● What this task involves: Copy the lines below word for word, starting at the line that contains "screenshot is (1512, 803)." and ending at the line that contains "(111, 577).", with both of those lines included.

Interface element records:
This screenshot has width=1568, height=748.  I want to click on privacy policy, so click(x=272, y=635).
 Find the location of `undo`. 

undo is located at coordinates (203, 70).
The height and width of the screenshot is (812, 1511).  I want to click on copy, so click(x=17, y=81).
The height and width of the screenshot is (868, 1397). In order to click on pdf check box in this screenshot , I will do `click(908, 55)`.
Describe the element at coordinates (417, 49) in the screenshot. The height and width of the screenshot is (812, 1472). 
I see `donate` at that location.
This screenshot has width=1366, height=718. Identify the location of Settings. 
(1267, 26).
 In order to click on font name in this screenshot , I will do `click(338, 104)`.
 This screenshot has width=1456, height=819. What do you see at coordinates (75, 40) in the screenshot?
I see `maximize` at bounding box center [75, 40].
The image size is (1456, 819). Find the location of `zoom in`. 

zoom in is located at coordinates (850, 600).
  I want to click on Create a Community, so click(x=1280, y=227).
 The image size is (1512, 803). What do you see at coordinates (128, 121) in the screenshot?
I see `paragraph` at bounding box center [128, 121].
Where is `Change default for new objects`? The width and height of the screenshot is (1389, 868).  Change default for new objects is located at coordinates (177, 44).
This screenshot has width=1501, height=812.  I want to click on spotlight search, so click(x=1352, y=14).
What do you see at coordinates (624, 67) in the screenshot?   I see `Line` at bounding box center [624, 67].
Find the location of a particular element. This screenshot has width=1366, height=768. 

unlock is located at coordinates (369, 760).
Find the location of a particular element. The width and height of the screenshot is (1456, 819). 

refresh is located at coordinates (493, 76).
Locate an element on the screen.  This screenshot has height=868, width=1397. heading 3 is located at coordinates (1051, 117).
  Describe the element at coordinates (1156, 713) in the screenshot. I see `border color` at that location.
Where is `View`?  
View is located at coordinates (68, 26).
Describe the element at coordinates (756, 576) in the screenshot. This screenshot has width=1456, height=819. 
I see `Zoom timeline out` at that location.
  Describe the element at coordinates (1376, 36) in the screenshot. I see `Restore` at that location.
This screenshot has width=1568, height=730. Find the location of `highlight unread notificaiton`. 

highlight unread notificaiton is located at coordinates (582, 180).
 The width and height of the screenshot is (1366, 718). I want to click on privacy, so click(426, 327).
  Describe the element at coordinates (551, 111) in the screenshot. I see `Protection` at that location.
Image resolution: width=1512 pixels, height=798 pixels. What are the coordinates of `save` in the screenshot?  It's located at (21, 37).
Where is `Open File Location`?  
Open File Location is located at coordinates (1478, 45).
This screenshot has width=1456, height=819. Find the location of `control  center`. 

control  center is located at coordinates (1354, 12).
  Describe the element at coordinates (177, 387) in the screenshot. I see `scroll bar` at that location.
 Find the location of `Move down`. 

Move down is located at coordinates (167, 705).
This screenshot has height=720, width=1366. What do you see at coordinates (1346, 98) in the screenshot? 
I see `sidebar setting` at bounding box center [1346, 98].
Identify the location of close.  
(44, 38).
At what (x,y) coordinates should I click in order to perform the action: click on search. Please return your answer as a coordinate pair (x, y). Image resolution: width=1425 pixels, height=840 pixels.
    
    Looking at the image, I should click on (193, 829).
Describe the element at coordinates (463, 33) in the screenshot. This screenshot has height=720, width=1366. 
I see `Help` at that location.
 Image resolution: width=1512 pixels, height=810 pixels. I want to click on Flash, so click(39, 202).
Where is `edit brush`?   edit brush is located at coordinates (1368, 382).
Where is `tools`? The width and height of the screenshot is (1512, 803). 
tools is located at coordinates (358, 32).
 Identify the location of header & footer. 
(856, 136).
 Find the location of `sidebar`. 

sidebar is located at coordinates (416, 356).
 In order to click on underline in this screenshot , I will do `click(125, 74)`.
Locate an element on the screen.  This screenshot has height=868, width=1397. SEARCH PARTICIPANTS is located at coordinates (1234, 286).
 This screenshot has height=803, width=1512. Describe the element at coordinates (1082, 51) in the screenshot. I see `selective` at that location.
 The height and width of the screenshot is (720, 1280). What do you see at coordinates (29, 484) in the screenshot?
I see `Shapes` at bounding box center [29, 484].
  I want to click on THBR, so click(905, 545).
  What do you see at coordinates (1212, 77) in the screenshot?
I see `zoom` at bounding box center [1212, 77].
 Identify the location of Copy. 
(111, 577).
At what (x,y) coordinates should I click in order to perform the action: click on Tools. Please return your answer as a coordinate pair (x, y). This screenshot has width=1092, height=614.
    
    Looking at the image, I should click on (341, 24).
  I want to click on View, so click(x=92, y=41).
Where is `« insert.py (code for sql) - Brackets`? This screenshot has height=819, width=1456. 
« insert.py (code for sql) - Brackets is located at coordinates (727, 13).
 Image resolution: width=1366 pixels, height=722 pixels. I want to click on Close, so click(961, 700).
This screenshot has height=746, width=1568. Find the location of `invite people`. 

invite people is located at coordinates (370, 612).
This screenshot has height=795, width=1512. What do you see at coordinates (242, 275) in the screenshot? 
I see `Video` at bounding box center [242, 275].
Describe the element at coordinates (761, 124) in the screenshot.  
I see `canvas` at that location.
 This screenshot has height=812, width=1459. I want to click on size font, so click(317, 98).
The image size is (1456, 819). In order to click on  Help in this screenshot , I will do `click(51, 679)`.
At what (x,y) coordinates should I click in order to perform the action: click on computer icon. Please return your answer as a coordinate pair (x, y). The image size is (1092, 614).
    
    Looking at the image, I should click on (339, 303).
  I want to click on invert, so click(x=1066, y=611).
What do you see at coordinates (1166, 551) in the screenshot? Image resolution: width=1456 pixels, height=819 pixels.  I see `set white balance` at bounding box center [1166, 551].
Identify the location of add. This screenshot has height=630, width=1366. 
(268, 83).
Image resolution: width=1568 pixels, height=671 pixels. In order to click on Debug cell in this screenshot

● Final result:
Where is `tools`? The width and height of the screenshot is (1512, 803). 
tools is located at coordinates (358, 32).
 Identify the location of header & footer. 
(856, 136).
 Find the location of `sidebar`. 

sidebar is located at coordinates (416, 356).
 In order to click on underline in this screenshot , I will do `click(125, 74)`.
Locate an element on the screen.  This screenshot has height=868, width=1397. SEARCH PARTICIPANTS is located at coordinates (1234, 286).
 This screenshot has height=803, width=1512. Describe the element at coordinates (1082, 51) in the screenshot. I see `selective` at that location.
 The height and width of the screenshot is (720, 1280). What do you see at coordinates (29, 484) in the screenshot?
I see `Shapes` at bounding box center [29, 484].
  I want to click on THBR, so click(905, 545).
  What do you see at coordinates (1212, 77) in the screenshot?
I see `zoom` at bounding box center [1212, 77].
 Identify the location of Copy. 
(111, 577).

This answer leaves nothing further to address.